— WORKING DATA —
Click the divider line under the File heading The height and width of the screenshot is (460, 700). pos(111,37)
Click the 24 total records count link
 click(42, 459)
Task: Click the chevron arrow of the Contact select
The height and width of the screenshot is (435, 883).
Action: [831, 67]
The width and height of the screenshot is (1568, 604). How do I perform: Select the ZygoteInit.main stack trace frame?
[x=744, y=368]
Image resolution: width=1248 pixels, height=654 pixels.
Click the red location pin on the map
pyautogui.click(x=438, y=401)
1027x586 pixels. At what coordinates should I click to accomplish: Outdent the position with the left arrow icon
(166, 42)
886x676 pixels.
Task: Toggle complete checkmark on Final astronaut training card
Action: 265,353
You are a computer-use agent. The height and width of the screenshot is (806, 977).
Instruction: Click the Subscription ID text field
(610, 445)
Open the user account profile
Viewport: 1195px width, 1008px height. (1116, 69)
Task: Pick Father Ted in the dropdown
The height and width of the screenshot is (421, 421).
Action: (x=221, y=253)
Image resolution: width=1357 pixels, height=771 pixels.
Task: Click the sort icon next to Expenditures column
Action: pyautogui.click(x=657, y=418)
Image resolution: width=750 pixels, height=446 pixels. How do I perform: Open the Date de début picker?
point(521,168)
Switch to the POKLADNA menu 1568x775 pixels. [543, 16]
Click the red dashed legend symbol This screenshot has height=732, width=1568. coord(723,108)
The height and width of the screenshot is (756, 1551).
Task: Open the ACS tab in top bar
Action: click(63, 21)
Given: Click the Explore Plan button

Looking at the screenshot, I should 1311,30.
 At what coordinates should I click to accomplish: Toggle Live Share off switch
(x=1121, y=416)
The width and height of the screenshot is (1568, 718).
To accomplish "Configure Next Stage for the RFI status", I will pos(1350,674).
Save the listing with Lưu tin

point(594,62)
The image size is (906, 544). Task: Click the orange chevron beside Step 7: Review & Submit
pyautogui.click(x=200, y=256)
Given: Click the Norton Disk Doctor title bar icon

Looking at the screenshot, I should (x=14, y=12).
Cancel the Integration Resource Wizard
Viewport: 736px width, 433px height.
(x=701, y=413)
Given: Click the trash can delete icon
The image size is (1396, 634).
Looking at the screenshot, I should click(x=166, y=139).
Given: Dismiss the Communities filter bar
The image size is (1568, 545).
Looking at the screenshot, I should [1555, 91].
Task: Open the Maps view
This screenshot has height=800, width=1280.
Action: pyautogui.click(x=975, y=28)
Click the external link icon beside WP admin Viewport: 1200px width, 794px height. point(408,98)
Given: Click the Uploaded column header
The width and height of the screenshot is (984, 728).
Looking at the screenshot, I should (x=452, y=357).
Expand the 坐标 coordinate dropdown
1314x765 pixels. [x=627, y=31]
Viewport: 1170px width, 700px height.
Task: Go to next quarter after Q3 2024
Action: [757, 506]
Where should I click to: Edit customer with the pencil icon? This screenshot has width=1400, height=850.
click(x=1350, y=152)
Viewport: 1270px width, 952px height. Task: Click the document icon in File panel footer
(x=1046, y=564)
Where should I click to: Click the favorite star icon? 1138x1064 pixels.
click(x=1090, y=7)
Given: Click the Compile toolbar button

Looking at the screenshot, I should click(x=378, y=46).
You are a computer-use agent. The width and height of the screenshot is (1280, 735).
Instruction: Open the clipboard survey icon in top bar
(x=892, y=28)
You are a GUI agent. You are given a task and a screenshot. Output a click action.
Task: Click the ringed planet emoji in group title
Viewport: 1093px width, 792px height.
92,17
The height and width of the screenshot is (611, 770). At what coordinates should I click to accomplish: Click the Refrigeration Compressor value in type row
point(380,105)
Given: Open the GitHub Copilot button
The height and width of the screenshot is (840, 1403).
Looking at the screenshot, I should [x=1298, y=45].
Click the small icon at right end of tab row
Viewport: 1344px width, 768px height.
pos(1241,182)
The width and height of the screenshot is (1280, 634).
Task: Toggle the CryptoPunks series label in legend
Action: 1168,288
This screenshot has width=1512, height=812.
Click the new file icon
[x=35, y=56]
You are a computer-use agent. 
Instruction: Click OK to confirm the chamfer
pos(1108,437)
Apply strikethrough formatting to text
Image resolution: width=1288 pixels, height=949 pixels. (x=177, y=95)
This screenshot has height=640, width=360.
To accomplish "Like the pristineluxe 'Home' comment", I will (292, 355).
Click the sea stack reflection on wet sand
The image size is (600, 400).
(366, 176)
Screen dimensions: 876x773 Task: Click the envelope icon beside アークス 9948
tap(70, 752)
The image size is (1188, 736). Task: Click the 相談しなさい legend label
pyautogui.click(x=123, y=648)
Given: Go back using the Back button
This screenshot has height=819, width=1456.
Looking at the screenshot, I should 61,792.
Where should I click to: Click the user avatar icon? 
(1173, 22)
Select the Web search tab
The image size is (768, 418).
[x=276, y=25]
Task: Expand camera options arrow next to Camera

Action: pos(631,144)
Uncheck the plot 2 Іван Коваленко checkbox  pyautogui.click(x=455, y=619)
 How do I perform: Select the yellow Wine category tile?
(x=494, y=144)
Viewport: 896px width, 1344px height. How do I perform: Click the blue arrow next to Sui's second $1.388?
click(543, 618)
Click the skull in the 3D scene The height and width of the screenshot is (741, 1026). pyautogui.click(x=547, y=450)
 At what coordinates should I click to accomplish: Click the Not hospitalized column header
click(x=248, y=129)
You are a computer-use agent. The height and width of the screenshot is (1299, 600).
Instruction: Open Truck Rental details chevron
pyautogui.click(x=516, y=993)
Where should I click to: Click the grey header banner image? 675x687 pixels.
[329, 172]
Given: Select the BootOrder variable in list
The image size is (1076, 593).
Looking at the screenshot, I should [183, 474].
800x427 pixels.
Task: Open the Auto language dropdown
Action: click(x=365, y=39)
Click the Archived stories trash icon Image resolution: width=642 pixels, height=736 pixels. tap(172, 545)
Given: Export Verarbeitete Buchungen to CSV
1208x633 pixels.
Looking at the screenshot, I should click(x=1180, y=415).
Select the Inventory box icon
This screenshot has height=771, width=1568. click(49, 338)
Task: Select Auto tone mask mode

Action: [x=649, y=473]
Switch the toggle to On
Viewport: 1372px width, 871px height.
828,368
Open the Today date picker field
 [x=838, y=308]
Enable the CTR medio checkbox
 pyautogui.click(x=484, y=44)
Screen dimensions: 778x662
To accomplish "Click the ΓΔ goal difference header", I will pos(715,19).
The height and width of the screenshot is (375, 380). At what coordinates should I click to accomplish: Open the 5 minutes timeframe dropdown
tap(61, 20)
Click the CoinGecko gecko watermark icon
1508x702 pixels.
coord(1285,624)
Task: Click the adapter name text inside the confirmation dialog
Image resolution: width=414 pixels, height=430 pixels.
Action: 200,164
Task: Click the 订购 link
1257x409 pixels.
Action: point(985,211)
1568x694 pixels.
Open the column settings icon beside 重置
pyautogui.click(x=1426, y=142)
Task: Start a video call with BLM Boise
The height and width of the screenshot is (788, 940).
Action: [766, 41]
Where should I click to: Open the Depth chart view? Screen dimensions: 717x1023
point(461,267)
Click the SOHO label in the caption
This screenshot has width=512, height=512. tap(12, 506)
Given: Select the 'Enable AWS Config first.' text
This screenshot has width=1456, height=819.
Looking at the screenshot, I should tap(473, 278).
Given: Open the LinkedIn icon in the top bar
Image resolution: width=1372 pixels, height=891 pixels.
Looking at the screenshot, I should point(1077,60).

— GOAL OF THE EXERCISE —
Set out every line of the listing above as a Markdown table. Use the columns Row and Entry, number the rows in order, and leave out blank lines.

— RESPONSE TO THIS EXERCISE —
| Row | Entry |
|---|---|
| 1 | Click the divider line under the File heading The height and width of the screenshot is (460, 700). pos(111,37) |
| 2 | Click the 24 total records count link |
| 3 |  click(42, 459) |
| 4 | Task: Click the chevron arrow of the Contact select |
| 5 | The height and width of the screenshot is (435, 883). |
| 6 | Action: [831, 67] |
| 7 | The width and height of the screenshot is (1568, 604). How do I perform: Select the ZygoteInit.main stack trace frame? |
| 8 | [x=744, y=368] |
| 9 | Image resolution: width=1248 pixels, height=654 pixels. |
| 10 | Click the red location pin on the map |
| 11 | pyautogui.click(x=438, y=401) |
| 12 | 1027x586 pixels. At what coordinates should I click to accomplish: Outdent the position with the left arrow icon |
| 13 | (166, 42) |
| 14 | 886x676 pixels. |
| 15 | Task: Toggle complete checkmark on Final astronaut training card |
| 16 | Action: 265,353 |
| 17 | You are a computer-use agent. The height and width of the screenshot is (806, 977). |
| 18 | Instruction: Click the Subscription ID text field |
| 19 | (610, 445) |
| 20 | Open the user account profile |
| 21 | Viewport: 1195px width, 1008px height. (1116, 69) |
| 22 | Task: Pick Father Ted in the dropdown |
| 23 | The height and width of the screenshot is (421, 421). |
| 24 | Action: (x=221, y=253) |
| 25 | Image resolution: width=1357 pixels, height=771 pixels. |
| 26 | Task: Click the sort icon next to Expenditures column |
| 27 | Action: pyautogui.click(x=657, y=418) |
| 28 | Image resolution: width=750 pixels, height=446 pixels. How do I perform: Open the Date de début picker? |
| 29 | point(521,168) |
| 30 | Switch to the POKLADNA menu 1568x775 pixels. [543, 16] |
| 31 | Click the red dashed legend symbol This screenshot has height=732, width=1568. coord(723,108) |
| 32 | The height and width of the screenshot is (756, 1551). |
| 33 | Task: Open the ACS tab in top bar |
| 34 | Action: click(63, 21) |
| 35 | Given: Click the Explore Plan button |
| 36 | Looking at the screenshot, I should 1311,30. |
| 37 |  At what coordinates should I click to accomplish: Toggle Live Share off switch |
| 38 | (x=1121, y=416) |
| 39 | The width and height of the screenshot is (1568, 718). |
| 40 | To accomplish "Configure Next Stage for the RFI status", I will pos(1350,674). |
| 41 | Save the listing with Lưu tin |
| 42 | point(594,62) |
| 43 | The image size is (906, 544). Task: Click the orange chevron beside Step 7: Review & Submit |
| 44 | pyautogui.click(x=200, y=256) |
| 45 | Given: Click the Norton Disk Doctor title bar icon |
| 46 | Looking at the screenshot, I should (x=14, y=12). |
| 47 | Cancel the Integration Resource Wizard |
| 48 | Viewport: 736px width, 433px height. |
| 49 | (x=701, y=413) |
| 50 | Given: Click the trash can delete icon |
| 51 | The image size is (1396, 634). |
| 52 | Looking at the screenshot, I should click(x=166, y=139). |
| 53 | Given: Dismiss the Communities filter bar |
| 54 | The image size is (1568, 545). |
| 55 | Looking at the screenshot, I should [1555, 91]. |
| 56 | Task: Open the Maps view |
| 57 | This screenshot has height=800, width=1280. |
| 58 | Action: pyautogui.click(x=975, y=28) |
| 59 | Click the external link icon beside WP admin Viewport: 1200px width, 794px height. point(408,98) |
| 60 | Given: Click the Uploaded column header |
| 61 | The width and height of the screenshot is (984, 728). |
| 62 | Looking at the screenshot, I should (x=452, y=357). |
| 63 | Expand the 坐标 coordinate dropdown |
| 64 | 1314x765 pixels. [x=627, y=31] |
| 65 | Viewport: 1170px width, 700px height. |
| 66 | Task: Go to next quarter after Q3 2024 |
| 67 | Action: [757, 506] |
| 68 | Where should I click to: Edit customer with the pencil icon? This screenshot has width=1400, height=850. |
| 69 | click(x=1350, y=152) |
| 70 | Viewport: 1270px width, 952px height. Task: Click the document icon in File panel footer |
| 71 | (x=1046, y=564) |
| 72 | Where should I click to: Click the favorite star icon? 1138x1064 pixels. |
| 73 | click(x=1090, y=7) |
| 74 | Given: Click the Compile toolbar button |
| 75 | Looking at the screenshot, I should click(x=378, y=46). |
| 76 | You are a computer-use agent. The width and height of the screenshot is (1280, 735). |
| 77 | Instruction: Open the clipboard survey icon in top bar |
| 78 | (x=892, y=28) |
| 79 | You are a GUI agent. You are given a task and a screenshot. Output a click action. |
| 80 | Task: Click the ringed planet emoji in group title |
| 81 | Viewport: 1093px width, 792px height. |
| 82 | 92,17 |
| 83 | The height and width of the screenshot is (611, 770). At what coordinates should I click to accomplish: Click the Refrigeration Compressor value in type row |
| 84 | point(380,105) |
| 85 | Given: Open the GitHub Copilot button |
| 86 | The height and width of the screenshot is (840, 1403). |
| 87 | Looking at the screenshot, I should [x=1298, y=45]. |
| 88 | Click the small icon at right end of tab row |
| 89 | Viewport: 1344px width, 768px height. |
| 90 | pos(1241,182) |
| 91 | The width and height of the screenshot is (1280, 634). |
| 92 | Task: Toggle the CryptoPunks series label in legend |
| 93 | Action: 1168,288 |
| 94 | This screenshot has width=1512, height=812. |
| 95 | Click the new file icon |
| 96 | [x=35, y=56] |
| 97 | You are a computer-use agent.  |
| 98 | Instruction: Click OK to confirm the chamfer |
| 99 | pos(1108,437) |
| 100 | Apply strikethrough formatting to text |
| 101 | Image resolution: width=1288 pixels, height=949 pixels. (x=177, y=95) |
| 102 | This screenshot has height=640, width=360. |
| 103 | To accomplish "Like the pristineluxe 'Home' comment", I will (292, 355). |
| 104 | Click the sea stack reflection on wet sand |
| 105 | The image size is (600, 400). |
| 106 | (366, 176) |
| 107 | Screen dimensions: 876x773 Task: Click the envelope icon beside アークス 9948 |
| 108 | tap(70, 752) |
| 109 | The image size is (1188, 736). Task: Click the 相談しなさい legend label |
| 110 | pyautogui.click(x=123, y=648) |
| 111 | Given: Go back using the Back button |
| 112 | This screenshot has height=819, width=1456. |
| 113 | Looking at the screenshot, I should 61,792. |
| 114 | Where should I click to: Click the user avatar icon?  |
| 115 | (1173, 22) |
| 116 | Select the Web search tab |
| 117 | The image size is (768, 418). |
| 118 | [x=276, y=25] |
| 119 | Task: Expand camera options arrow next to Camera |
| 120 | Action: pos(631,144) |
| 121 | Uncheck the plot 2 Іван Коваленко checkbox  pyautogui.click(x=455, y=619) |
| 122 |  How do I perform: Select the yellow Wine category tile? |
| 123 | (x=494, y=144) |
| 124 | Viewport: 896px width, 1344px height. How do I perform: Click the blue arrow next to Sui's second $1.388? |
| 125 | click(543, 618) |
| 126 | Click the skull in the 3D scene The height and width of the screenshot is (741, 1026). pyautogui.click(x=547, y=450) |
| 127 |  At what coordinates should I click to accomplish: Click the Not hospitalized column header |
| 128 | click(x=248, y=129) |
| 129 | You are a computer-use agent. The height and width of the screenshot is (1299, 600). |
| 130 | Instruction: Open Truck Rental details chevron |
| 131 | pyautogui.click(x=516, y=993) |
| 132 | Where should I click to: Click the grey header banner image? 675x687 pixels. |
| 133 | [329, 172] |
| 134 | Given: Select the BootOrder variable in list |
| 135 | The image size is (1076, 593). |
| 136 | Looking at the screenshot, I should [183, 474]. |
| 137 | 800x427 pixels. |
| 138 | Task: Open the Auto language dropdown |
| 139 | Action: click(x=365, y=39) |
| 140 | Click the Archived stories trash icon Image resolution: width=642 pixels, height=736 pixels. tap(172, 545) |
| 141 | Given: Export Verarbeitete Buchungen to CSV |
| 142 | 1208x633 pixels. |
| 143 | Looking at the screenshot, I should click(x=1180, y=415). |
| 144 | Select the Inventory box icon |
| 145 | This screenshot has height=771, width=1568. click(49, 338) |
| 146 | Task: Select Auto tone mask mode |
| 147 | Action: [x=649, y=473] |
| 148 | Switch the toggle to On |
| 149 | Viewport: 1372px width, 871px height. |
| 150 | 828,368 |
| 151 | Open the Today date picker field |
| 152 |  [x=838, y=308] |
| 153 | Enable the CTR medio checkbox |
| 154 |  pyautogui.click(x=484, y=44) |
| 155 | Screen dimensions: 778x662 |
| 156 | To accomplish "Click the ΓΔ goal difference header", I will pos(715,19). |
| 157 | The height and width of the screenshot is (375, 380). At what coordinates should I click to accomplish: Open the 5 minutes timeframe dropdown |
| 158 | tap(61, 20) |
| 159 | Click the CoinGecko gecko watermark icon |
| 160 | 1508x702 pixels. |
| 161 | coord(1285,624) |
| 162 | Task: Click the adapter name text inside the confirmation dialog |
| 163 | Image resolution: width=414 pixels, height=430 pixels. |
| 164 | Action: 200,164 |
| 165 | Task: Click the 订购 link |
| 166 | 1257x409 pixels. |
| 167 | Action: point(985,211) |
| 168 | 1568x694 pixels. |
| 169 | Open the column settings icon beside 重置 |
| 170 | pyautogui.click(x=1426, y=142) |
| 171 | Task: Start a video call with BLM Boise |
| 172 | The height and width of the screenshot is (788, 940). |
| 173 | Action: [766, 41] |
| 174 | Where should I click to: Open the Depth chart view? Screen dimensions: 717x1023 |
| 175 | point(461,267) |
| 176 | Click the SOHO label in the caption |
| 177 | This screenshot has width=512, height=512. tap(12, 506) |
| 178 | Given: Select the 'Enable AWS Config first.' text |
| 179 | This screenshot has width=1456, height=819. |
| 180 | Looking at the screenshot, I should tap(473, 278). |
| 181 | Given: Open the LinkedIn icon in the top bar |
| 182 | Image resolution: width=1372 pixels, height=891 pixels. |
| 183 | Looking at the screenshot, I should point(1077,60). |